* start EXCERPTED DATA *

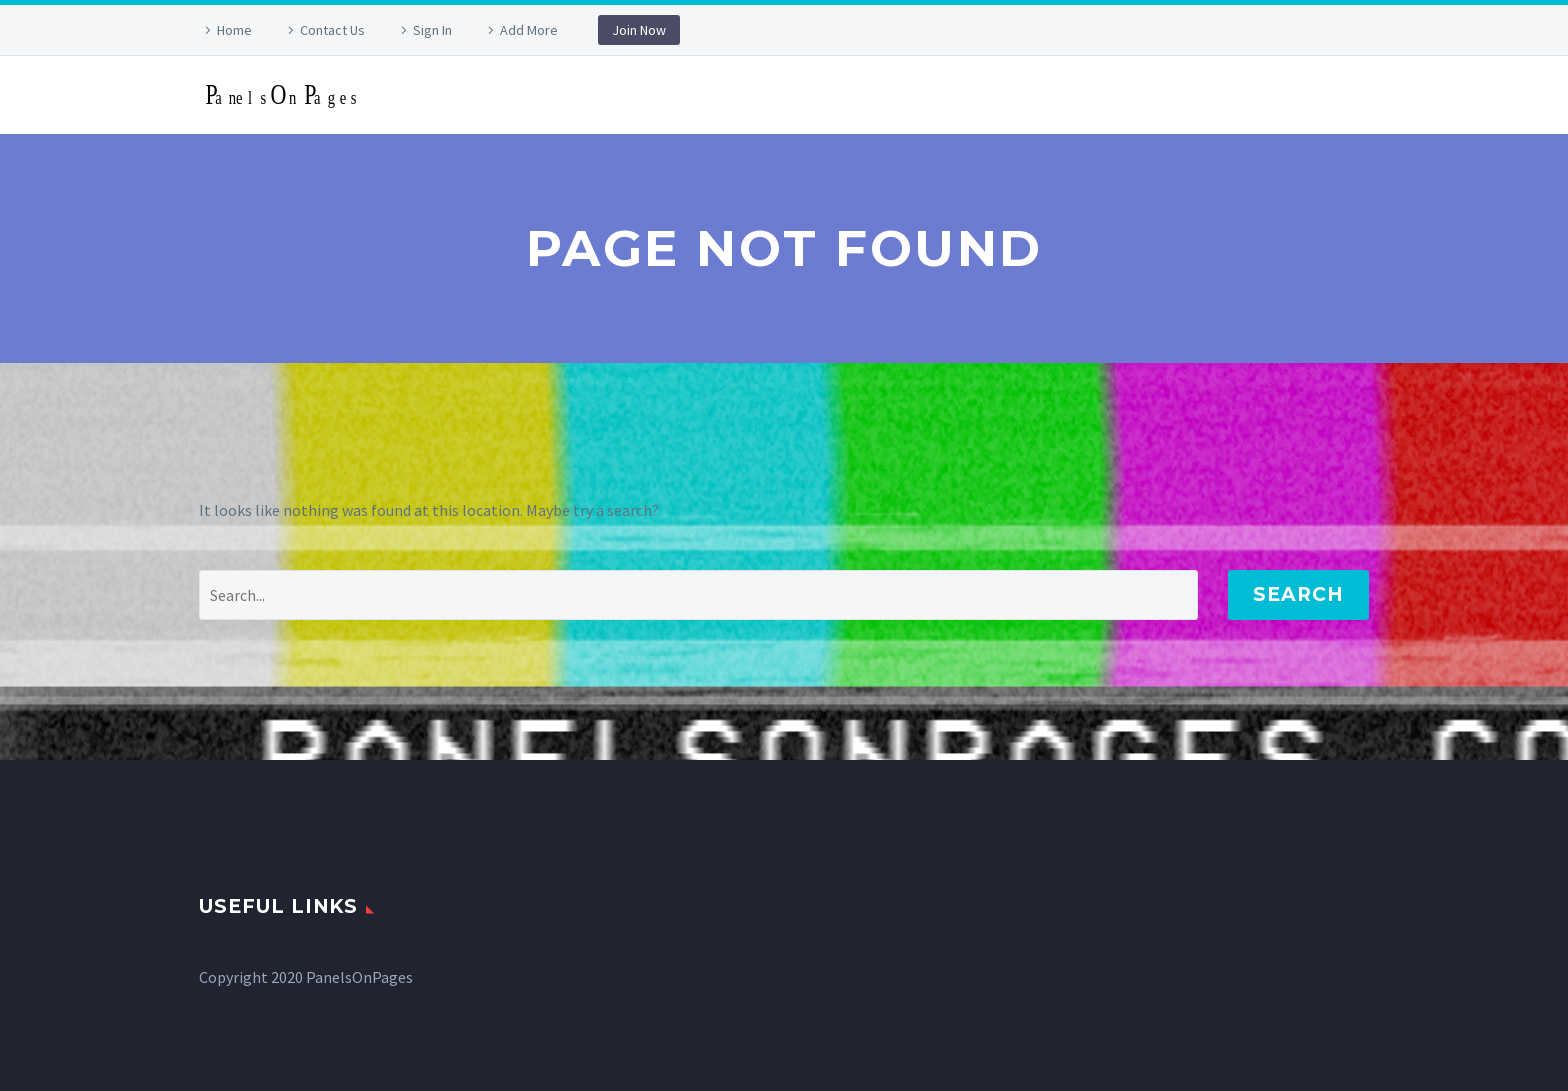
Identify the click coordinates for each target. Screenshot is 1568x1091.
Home (234, 30)
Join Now (639, 30)
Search (1298, 594)
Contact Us (332, 30)
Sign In (432, 30)
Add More (529, 30)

* end EXCERPTED DATA *

▶ INSTRUCTION:
Lay out the records above as a CSV with two columns headed request and answer, one row per request. Put its text and its answer each in one quoted field with line breaks turned into spaces, cover every record, and leave the pictures out.

▶ SOLUTION:
request,answer
"Identify the click coordinates for each target. Screenshot is 1568x1091. Home","(234, 30)"
"Join Now","(639, 30)"
"Search","(1298, 594)"
"Contact Us","(332, 30)"
"Sign In","(432, 30)"
"Add More","(529, 30)"